→ Task requirements
Word for word, restate the lines that run from the line containing "This screenshot has width=247, height=210." to the last line of the records below.

Stored entries
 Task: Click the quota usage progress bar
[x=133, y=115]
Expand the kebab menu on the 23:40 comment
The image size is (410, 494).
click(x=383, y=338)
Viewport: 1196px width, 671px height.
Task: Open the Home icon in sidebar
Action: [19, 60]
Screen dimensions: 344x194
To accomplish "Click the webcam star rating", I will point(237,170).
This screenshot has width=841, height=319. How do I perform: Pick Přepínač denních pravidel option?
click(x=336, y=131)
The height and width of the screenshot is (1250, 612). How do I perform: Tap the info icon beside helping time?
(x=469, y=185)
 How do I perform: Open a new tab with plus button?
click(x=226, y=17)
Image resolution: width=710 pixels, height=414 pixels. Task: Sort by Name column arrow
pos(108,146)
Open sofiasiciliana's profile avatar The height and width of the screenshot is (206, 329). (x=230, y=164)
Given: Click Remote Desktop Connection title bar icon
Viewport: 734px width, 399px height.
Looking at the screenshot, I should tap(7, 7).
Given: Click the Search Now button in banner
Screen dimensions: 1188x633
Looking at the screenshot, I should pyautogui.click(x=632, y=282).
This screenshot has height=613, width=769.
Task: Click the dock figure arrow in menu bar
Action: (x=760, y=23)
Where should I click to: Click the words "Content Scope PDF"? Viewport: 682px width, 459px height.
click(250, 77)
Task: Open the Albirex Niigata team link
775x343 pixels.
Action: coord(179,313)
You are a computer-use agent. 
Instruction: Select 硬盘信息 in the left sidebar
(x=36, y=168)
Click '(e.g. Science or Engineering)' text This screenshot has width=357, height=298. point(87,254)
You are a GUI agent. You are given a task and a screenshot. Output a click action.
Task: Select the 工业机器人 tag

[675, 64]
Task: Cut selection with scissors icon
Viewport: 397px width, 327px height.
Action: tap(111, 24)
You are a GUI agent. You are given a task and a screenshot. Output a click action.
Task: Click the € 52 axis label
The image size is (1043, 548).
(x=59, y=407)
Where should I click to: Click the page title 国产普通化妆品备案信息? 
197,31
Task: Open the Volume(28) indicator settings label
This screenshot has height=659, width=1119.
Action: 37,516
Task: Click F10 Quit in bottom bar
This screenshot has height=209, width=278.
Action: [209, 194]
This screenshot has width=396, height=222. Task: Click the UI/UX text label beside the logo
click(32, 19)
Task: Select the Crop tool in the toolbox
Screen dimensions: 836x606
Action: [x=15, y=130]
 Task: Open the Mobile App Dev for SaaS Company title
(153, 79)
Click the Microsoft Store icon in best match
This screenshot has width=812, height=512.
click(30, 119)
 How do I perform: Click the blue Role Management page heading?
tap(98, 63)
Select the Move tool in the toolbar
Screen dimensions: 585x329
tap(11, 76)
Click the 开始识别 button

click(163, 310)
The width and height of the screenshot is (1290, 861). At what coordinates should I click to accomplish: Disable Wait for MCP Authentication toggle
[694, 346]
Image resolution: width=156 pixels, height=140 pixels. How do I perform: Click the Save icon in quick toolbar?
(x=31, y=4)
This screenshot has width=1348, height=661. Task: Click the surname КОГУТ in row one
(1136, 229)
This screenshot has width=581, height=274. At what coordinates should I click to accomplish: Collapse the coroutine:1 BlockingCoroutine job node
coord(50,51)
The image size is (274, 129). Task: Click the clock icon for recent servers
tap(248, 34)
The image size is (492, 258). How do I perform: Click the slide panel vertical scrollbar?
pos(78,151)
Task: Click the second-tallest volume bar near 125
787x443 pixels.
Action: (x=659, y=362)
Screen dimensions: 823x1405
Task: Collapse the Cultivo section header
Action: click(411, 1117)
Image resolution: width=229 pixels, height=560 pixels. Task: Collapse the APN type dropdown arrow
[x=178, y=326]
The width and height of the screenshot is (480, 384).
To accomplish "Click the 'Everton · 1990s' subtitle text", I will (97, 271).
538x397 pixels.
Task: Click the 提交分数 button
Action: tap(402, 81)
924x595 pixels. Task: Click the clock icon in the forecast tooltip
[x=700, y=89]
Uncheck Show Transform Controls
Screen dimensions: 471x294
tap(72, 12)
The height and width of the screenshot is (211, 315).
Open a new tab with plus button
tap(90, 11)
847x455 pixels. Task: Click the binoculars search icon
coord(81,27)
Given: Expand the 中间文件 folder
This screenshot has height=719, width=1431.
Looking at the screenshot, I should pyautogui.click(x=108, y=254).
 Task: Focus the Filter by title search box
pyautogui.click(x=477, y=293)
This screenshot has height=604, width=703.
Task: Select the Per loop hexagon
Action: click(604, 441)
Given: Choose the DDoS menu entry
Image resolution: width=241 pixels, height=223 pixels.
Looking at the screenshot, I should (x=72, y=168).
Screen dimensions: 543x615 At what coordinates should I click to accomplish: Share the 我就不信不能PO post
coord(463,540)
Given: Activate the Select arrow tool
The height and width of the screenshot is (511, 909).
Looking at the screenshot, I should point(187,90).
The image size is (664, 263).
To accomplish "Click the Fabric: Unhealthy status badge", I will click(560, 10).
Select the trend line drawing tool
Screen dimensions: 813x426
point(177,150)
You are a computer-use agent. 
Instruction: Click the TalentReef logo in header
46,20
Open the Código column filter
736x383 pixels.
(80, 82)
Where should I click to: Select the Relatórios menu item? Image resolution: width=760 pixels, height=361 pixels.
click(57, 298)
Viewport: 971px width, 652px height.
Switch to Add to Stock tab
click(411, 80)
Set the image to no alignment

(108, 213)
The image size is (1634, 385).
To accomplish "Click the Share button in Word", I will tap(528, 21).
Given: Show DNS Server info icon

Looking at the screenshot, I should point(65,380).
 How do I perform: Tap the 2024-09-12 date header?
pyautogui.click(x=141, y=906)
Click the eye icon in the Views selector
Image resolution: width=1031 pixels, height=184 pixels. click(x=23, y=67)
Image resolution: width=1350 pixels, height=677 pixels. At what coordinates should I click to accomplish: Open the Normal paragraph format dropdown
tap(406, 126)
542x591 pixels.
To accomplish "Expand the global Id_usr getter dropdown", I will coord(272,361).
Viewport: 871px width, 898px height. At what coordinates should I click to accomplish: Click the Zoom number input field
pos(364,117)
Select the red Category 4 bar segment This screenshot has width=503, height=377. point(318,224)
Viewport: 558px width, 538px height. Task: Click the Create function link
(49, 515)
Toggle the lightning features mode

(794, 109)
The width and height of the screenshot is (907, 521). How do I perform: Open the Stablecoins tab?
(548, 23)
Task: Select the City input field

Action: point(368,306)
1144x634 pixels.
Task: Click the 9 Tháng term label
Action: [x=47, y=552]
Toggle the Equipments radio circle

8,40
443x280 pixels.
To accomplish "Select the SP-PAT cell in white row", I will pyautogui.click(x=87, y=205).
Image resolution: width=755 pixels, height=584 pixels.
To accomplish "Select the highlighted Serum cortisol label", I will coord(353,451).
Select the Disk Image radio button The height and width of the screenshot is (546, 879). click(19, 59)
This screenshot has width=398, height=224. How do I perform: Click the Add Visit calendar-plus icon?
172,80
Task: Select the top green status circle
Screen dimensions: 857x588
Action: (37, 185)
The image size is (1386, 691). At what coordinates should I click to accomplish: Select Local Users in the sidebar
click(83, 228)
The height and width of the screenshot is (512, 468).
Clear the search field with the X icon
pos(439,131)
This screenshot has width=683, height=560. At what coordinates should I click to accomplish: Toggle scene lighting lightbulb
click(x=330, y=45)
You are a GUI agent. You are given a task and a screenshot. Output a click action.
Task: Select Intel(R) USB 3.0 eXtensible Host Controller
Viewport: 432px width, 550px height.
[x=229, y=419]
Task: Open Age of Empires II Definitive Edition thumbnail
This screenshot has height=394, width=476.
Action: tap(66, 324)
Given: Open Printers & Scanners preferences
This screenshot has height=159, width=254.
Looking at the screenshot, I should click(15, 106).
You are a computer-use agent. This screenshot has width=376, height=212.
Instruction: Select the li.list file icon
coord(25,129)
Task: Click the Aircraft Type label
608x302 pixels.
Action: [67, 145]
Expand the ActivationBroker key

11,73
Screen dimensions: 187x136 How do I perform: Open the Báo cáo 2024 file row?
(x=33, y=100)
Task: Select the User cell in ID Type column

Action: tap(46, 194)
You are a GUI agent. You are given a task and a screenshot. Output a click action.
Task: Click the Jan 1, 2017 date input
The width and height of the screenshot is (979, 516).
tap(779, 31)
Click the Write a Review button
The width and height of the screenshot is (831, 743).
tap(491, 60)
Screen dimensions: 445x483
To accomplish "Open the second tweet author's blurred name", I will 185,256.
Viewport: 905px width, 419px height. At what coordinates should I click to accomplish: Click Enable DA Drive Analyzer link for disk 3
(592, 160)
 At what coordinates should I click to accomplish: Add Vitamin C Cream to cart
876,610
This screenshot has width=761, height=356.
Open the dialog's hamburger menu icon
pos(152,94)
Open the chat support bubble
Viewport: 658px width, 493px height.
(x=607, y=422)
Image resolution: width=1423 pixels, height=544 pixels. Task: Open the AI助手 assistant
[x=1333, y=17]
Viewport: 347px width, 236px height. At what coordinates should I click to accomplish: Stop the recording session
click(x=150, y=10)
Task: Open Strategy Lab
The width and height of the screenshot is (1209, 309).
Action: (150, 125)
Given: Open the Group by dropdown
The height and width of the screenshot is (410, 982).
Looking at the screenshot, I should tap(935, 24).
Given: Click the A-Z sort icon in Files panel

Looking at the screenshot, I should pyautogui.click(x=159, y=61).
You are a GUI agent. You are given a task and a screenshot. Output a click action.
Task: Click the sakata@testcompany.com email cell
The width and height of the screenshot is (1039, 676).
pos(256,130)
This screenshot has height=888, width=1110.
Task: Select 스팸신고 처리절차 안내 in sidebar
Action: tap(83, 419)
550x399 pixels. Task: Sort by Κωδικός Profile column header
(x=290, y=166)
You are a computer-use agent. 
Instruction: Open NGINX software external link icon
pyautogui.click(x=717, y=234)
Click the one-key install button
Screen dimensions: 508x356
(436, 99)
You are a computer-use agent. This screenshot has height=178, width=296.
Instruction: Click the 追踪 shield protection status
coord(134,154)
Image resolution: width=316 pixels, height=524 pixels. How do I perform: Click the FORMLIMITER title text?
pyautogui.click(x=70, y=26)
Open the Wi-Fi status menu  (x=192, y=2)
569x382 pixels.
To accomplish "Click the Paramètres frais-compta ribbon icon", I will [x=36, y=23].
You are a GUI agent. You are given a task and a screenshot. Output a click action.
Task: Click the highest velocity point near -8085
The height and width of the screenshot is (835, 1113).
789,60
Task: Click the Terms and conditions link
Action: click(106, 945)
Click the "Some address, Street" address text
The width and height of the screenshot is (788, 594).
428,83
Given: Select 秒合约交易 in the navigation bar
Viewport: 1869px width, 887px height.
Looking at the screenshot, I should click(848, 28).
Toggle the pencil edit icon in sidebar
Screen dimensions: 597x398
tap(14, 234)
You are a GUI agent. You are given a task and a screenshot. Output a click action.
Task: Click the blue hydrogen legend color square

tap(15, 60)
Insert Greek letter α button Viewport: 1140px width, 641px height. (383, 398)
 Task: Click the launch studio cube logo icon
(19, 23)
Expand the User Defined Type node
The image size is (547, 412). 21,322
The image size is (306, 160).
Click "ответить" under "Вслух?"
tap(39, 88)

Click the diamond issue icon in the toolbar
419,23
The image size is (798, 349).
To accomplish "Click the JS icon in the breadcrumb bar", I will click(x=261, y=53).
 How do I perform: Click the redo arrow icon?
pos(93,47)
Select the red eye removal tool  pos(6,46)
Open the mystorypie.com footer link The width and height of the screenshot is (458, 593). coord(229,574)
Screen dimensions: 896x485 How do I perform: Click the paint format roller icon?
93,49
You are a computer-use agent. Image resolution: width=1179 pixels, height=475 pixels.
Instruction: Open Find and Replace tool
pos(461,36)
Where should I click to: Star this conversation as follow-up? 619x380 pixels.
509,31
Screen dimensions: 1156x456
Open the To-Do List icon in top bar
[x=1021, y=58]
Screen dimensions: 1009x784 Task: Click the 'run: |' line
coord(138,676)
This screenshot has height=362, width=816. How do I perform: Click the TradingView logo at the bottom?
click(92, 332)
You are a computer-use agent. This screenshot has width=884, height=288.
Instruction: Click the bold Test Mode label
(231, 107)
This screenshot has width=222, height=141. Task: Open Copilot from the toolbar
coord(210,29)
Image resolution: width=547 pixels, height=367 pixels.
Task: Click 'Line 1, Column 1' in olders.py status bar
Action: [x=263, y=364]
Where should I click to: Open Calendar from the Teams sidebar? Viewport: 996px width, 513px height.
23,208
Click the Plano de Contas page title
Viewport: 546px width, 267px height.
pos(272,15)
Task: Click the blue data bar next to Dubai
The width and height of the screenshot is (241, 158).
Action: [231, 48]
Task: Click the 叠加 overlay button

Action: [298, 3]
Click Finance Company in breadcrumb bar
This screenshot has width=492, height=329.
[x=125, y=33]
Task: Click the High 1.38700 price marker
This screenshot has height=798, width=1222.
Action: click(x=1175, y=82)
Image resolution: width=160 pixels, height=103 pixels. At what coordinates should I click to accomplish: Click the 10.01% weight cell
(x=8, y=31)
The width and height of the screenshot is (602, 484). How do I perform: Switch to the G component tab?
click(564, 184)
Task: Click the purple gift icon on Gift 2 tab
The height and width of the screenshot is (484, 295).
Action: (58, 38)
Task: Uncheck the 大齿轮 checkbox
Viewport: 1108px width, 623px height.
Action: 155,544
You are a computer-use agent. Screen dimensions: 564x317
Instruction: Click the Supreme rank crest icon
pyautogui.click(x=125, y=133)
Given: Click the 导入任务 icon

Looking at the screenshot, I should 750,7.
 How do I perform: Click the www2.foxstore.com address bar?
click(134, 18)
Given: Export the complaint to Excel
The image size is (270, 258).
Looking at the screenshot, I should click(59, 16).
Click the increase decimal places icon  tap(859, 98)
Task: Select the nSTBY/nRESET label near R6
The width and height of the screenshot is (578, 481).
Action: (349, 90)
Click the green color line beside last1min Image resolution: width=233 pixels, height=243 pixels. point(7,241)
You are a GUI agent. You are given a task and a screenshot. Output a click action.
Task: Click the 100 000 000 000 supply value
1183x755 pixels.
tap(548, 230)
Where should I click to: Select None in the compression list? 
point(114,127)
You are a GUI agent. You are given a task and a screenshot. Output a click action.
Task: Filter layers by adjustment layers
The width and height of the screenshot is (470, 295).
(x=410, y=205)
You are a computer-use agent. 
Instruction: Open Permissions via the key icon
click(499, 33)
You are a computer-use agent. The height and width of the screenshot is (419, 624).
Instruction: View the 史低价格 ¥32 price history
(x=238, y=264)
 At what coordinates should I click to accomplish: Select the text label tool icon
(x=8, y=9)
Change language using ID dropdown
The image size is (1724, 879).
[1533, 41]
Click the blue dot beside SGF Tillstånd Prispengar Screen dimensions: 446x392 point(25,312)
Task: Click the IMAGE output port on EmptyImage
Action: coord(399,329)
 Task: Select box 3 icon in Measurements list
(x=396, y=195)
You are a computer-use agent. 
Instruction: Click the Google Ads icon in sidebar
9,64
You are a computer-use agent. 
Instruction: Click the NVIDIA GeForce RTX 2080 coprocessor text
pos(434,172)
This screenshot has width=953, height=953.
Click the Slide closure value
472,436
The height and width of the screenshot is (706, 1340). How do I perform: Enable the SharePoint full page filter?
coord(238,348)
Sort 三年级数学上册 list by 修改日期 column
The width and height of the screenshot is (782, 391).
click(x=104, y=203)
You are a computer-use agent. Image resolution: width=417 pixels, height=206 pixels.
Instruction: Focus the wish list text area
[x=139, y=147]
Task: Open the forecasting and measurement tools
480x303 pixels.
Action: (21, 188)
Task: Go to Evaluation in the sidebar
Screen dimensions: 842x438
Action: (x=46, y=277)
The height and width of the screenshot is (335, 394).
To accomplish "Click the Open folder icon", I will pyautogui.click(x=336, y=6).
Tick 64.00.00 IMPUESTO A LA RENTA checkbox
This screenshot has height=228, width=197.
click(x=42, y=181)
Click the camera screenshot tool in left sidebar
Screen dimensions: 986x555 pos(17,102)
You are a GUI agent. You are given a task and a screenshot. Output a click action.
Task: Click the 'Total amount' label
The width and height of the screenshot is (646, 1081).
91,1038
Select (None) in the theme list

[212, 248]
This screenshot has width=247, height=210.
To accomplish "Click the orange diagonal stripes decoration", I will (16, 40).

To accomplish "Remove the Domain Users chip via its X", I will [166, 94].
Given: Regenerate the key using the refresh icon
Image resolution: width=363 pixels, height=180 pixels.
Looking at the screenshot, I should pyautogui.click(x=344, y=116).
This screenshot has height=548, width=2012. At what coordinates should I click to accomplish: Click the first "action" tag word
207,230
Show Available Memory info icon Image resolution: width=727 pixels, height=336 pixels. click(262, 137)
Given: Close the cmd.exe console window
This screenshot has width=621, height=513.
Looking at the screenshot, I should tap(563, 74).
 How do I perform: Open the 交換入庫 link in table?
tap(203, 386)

→ Expected output
This screenshot has width=247, height=210.
To accomplish "Click the orange diagonal stripes decoration", I will (16, 40).

To accomplish "Remove the Domain Users chip via its X", I will [166, 94].
Given: Regenerate the key using the refresh icon
Image resolution: width=363 pixels, height=180 pixels.
Looking at the screenshot, I should pyautogui.click(x=344, y=116).
This screenshot has height=548, width=2012. At what coordinates should I click to accomplish: Click the first "action" tag word
207,230
Show Available Memory info icon Image resolution: width=727 pixels, height=336 pixels. click(262, 137)
Given: Close the cmd.exe console window
This screenshot has width=621, height=513.
Looking at the screenshot, I should tap(563, 74).
 How do I perform: Open the 交換入庫 link in table?
tap(203, 386)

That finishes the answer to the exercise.